Ex-diretor da Cinemateca Brasileira e ex-secretário de Cultura de São Paulo, Carlos Augusto Calil, hoje presidente da Sociedade Amigos da Cinemateca, classificou o incêndio como um "desastre" e lembrou que este foi o 5º incêndio sofrido pela instituição - o primeiro ocorreu em 1957. "O que se perdeu agora no depósito foi o que havia sobrevivido à inundação de fevereiro de 2020. O que a água começou o fogo terminou", disse ao jornal O Estado de S. Paulo.
Em nota, a Secretaria Especial da Cultura também lamentou o ocorrido e destacou que está acompanhando a situação de perto. No documento, o órgão apontou que "todo o sistema de climatização do espaço passou por manutenção há cerca de um mês como parte do esforço do governo federal para manter o acervo da instituição".
Situação precária
Muitas das manifestações dos cineastas se referem a um impasse com o governo federal que vem se agravando nos últimos meses. O contrato que a Associação de Comunicação Educativa Roquette Pinto (Acerp) tinha com o governo para administrar o local se encerrou em 2019 e, depois disso, funcionários foram demitidos e contas ficaram em atraso.
A medida ajuizada pelo MPF no ano passado solicitava, em caráter de urgência, a renovação de contrato com a Acerp até o fim de 2020. Na ação judicial, a promotoria destacou problemas como risco de incêndio, falta de vigilância, atrasos nas contas de água e luz, além do não pagamento de salários.

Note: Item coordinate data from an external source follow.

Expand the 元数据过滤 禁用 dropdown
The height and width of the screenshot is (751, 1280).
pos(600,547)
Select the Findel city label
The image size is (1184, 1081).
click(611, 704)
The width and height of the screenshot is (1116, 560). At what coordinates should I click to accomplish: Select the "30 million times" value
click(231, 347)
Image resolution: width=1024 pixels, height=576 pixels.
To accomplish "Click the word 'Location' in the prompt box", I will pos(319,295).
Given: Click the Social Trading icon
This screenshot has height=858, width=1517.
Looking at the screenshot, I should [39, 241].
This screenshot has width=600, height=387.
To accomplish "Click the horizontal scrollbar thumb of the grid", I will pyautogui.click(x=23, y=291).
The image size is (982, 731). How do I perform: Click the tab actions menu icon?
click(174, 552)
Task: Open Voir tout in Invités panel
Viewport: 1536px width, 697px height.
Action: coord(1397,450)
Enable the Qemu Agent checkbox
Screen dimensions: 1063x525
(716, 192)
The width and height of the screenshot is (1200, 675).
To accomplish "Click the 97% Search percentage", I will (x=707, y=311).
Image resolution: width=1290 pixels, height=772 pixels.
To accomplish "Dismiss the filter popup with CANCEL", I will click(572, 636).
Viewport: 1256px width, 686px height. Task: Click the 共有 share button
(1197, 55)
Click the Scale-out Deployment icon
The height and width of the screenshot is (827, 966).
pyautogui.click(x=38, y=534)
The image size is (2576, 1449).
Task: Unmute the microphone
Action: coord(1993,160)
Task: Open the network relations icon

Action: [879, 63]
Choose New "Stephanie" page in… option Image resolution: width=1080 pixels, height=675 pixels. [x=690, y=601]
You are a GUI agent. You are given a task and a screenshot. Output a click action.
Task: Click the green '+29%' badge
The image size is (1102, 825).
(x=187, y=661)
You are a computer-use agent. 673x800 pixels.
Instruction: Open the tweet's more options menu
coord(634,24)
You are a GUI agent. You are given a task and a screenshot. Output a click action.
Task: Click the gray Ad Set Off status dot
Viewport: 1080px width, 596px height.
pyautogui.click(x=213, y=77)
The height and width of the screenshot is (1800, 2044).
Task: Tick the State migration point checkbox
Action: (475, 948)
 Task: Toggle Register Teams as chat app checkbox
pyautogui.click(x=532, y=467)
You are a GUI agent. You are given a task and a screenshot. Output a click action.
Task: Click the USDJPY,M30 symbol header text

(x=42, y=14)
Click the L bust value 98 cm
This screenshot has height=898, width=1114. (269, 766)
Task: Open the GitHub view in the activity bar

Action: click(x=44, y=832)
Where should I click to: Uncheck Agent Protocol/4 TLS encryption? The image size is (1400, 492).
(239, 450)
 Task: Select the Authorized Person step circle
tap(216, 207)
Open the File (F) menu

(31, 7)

O governo federal, no último mês de janeiro, escolheu a Sociedade Amigos da Cinemateca para assumir a gestão do local em caráter emergencial, até que uma nova organização social assuma a administração.
Em maio deste ano, o MPF suspendeu a ação contra a União depois que o governo federal se comprometeu a mostrar as ações implementadas pela preservação do patrimônio no prazo de até 45 dias.